What is a Scorched Earth Policy?
In finance, a scorched earth policy is a tactic that a company can use to prevent a hostile takeover. Essentially what happens is a company targeted for takeover does everything it can reasonably do to make itself unattractive, so the potential acquirer is less likely to want to follow through with the takeover attempt.
Scorched Earth Policy Tactics
In order to make itself less attractive, a targeted company may do a number of things, including:
- Liquidating or terminating significantly valuable assets and securities
- Making plans to repay debts as soon as the hostile takeover is completed (meaning the acquiring company would then be forced to pay out the balance of the debt = losing profit)

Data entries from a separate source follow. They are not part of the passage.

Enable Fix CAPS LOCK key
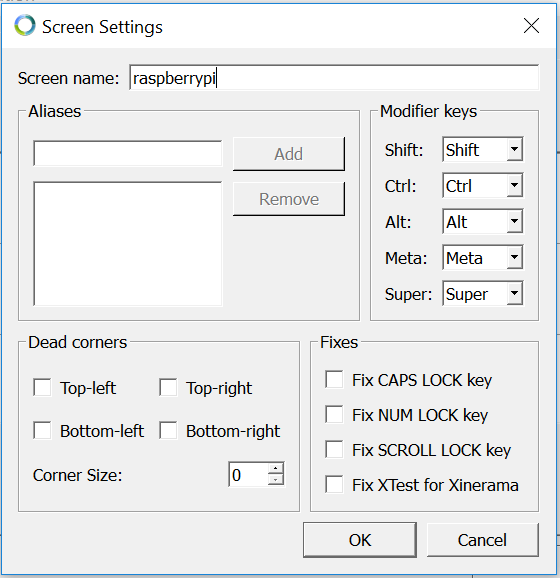This screenshot has height=578, width=560. tap(334, 380)
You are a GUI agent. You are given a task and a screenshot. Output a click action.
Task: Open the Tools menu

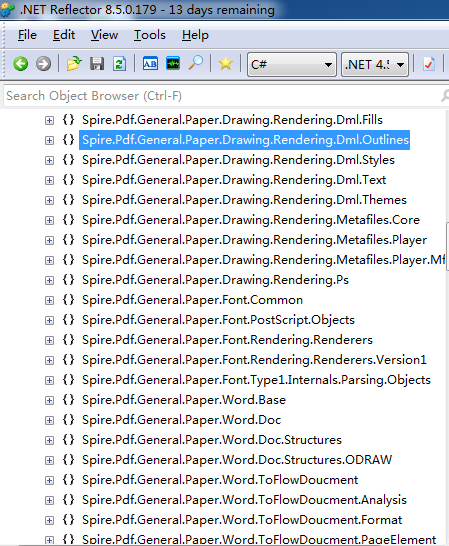click(150, 35)
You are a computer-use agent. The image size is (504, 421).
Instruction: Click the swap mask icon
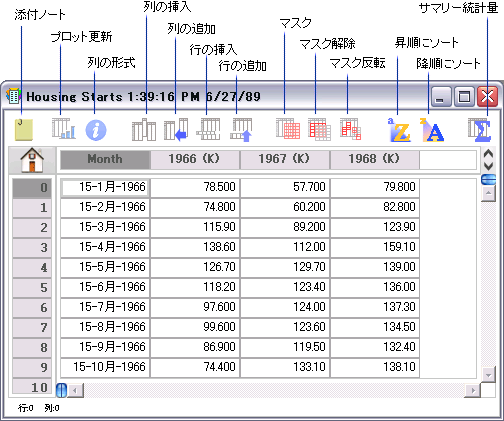coord(351,129)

- Trying to “scorch” the acquirer as well by using another poison pill strategy, the flip-over strategy, which enables shareholders of the target company to purchase discounted shares of the acquiring company if the takeover is successful. The move will dilute the value of the acquiring company’s outstanding shares.
Origin of the Scorched Earth Policy
The term “scorched earth” started as a military term. During times of war, troops would destroy valuable goods – crops, buildings, routes in and out of towns – in order to make them unusable by enemy troops.
The downside to the scorched tactic is that the items and infrastructure that were destroyed could also no longer be used by the troops who destroyed them. Ultimately, it was deemed a tactical move that would succeed in the end.
Issues with the Scorched Earth Policy
In finance, a similar result occurs. When a company deliberately takes action to make itself less attractive, the goal is to prevent any takeover attempt. In the event that the policy works, the targeted company achieves its desired result. There are two major problems that may arise from implementing the scorched earth policy, including:
- The acquirer may still see underlying value in the targeted company and follow through with the takeover anyway, assuming it can restore the target company to its former value once it’s in a position of ownership.
- If the takeover attempt falls through, the targeted company sabotages itself by making it a shell of its former value and reducing its earning potential. Many companies targeted for a hostile takeover that implement the scorched earth tactic may successfully prevent the takeover attempt, but find they aren’t able to recover to their former state. Some may eventually be forced into bankruptcy and liquidation.
The scorched earth policy is, at its core, a final effort by a company to stop a hostile takeover. Other anti-takeover strategies are often better options because they don’t sabotage the value and potential of the targeted company.
For a few companies, the scorched earth policy can be successful, and the company recovers after the takeover bid fails. For the rest, however, the takeover is either not stopped or the self-sabotage ruins the company in the process of stopping the takeover.